─── Extracted text
Abstract
Modifying and banking T cells from healthy donors allows doctors to speed up treatment for Epstein-Barr virus–associated lymphoproliferative disorder, an often lethal complication of bone marrow transplantation.
One dangerous complication of a bone marrow transplant is that the Epstein-Barr virus (EBV), which is dormant in most people, will trigger EBV-associated lymphoproliferative disorder (EBV-LPD) in the transplant recipient. Leukemia patients who develop EBV-LPD have a terrible prognosis: Median survival is just 31 days.
Until now, there have been just two treatment options for these patients: rituximab (Rituxan; Genentech/Biogen), which often fails, or a second infusion of T cells, treated to target EBV, from the transplant donor. However, the process of expanding donor T cells in culture and stimulating them to respond to EBV proteins takes 61 days. Few patients live that long.
──────
─── Given data
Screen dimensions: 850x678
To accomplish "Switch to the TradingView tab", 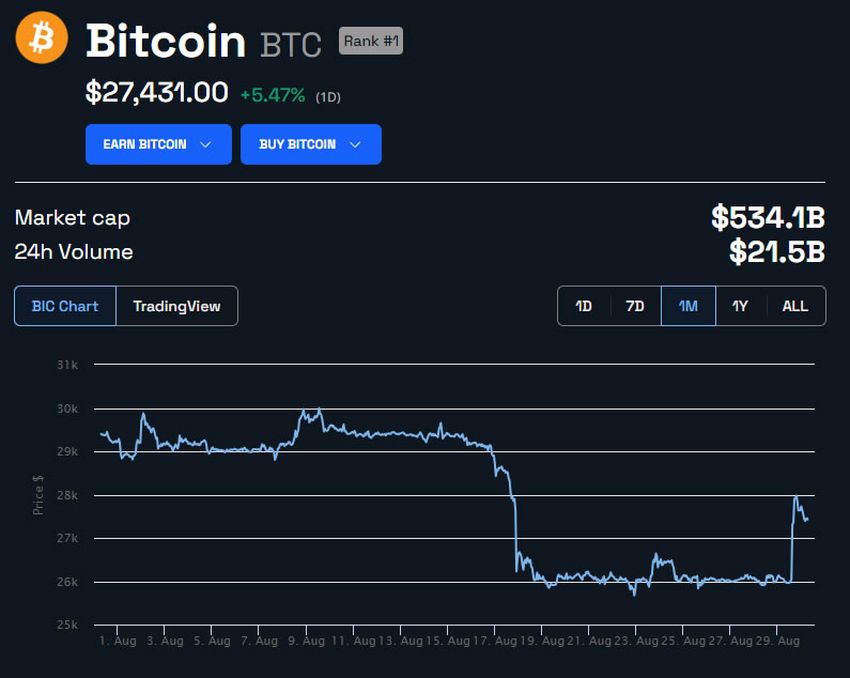I will click(178, 306).
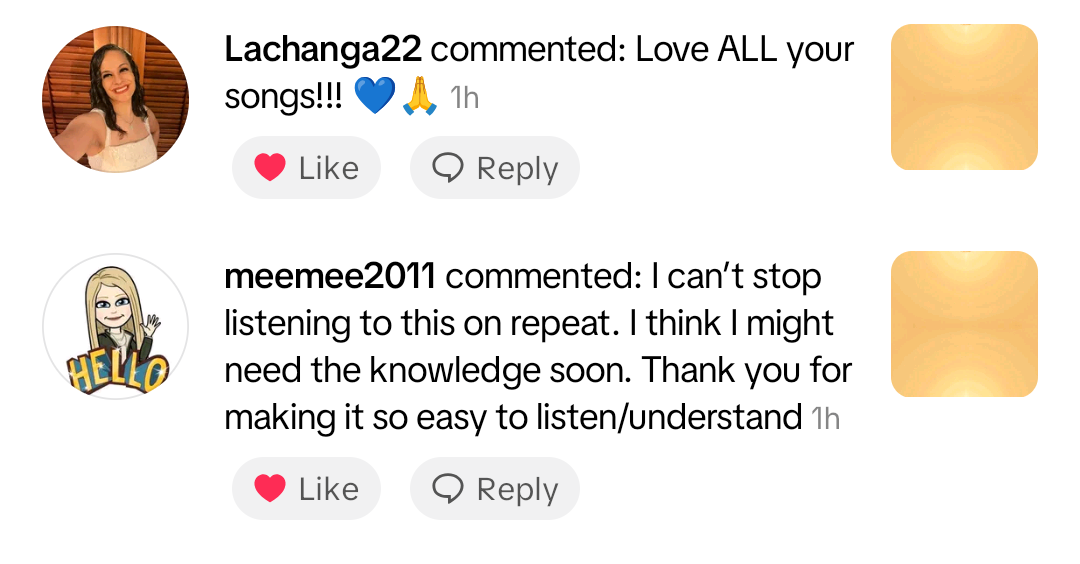The height and width of the screenshot is (564, 1080).
Task: Open the video thumbnail beside meemee2011's comment
Action: click(964, 324)
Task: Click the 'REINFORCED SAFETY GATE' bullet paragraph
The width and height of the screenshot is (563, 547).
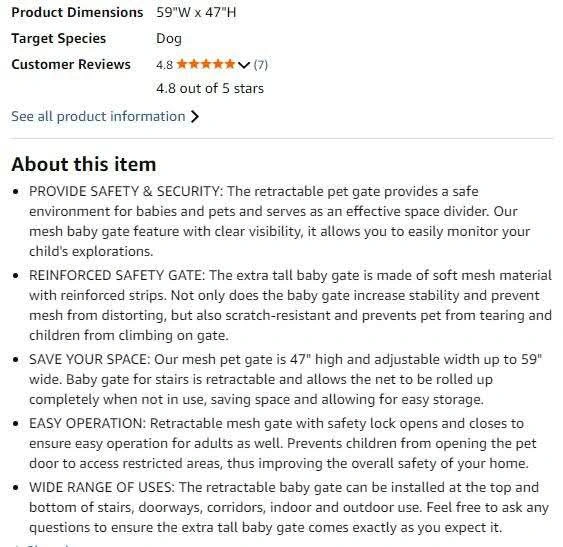Action: [x=290, y=305]
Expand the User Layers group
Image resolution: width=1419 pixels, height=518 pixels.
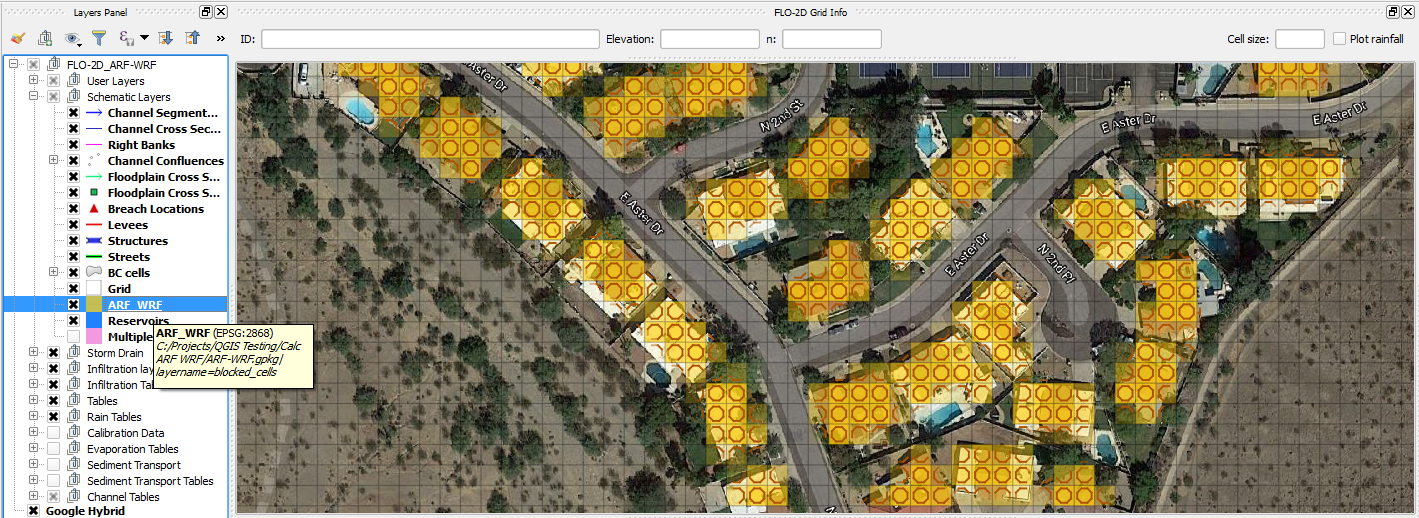point(33,81)
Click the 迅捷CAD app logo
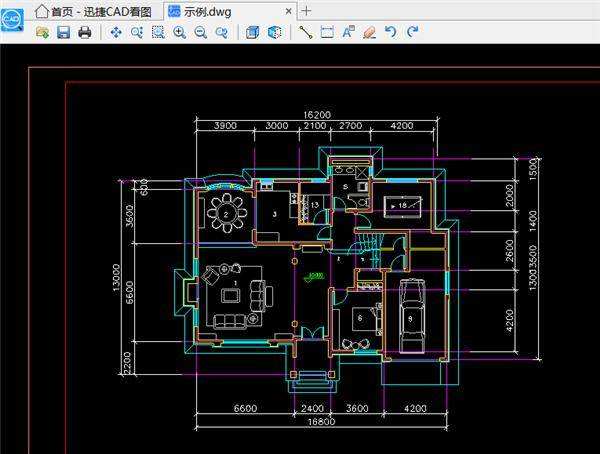The width and height of the screenshot is (600, 454). 12,20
──────
- _Questions to answer_:
**a.** Write out the abstract's wording from "Until now, there" up to and including "live that long.".
**b.** List every expression that the abstract encloses in parentheses.

- _Answers in order_:
**a.**
Until now, there have been just two treatment options for these patients: rituximab (Rituxan; Genentech/Biogen), which often fails, or a second infusion of T cells, treated to target EBV, from the transplant donor. However, the process of expanding donor T cells in culture and stimulating them to respond to EBV proteins takes 61 days. Few patients live that long.

**b.**
- EBV
- EBV-LPD
- Rituxan; Genentech/Biogen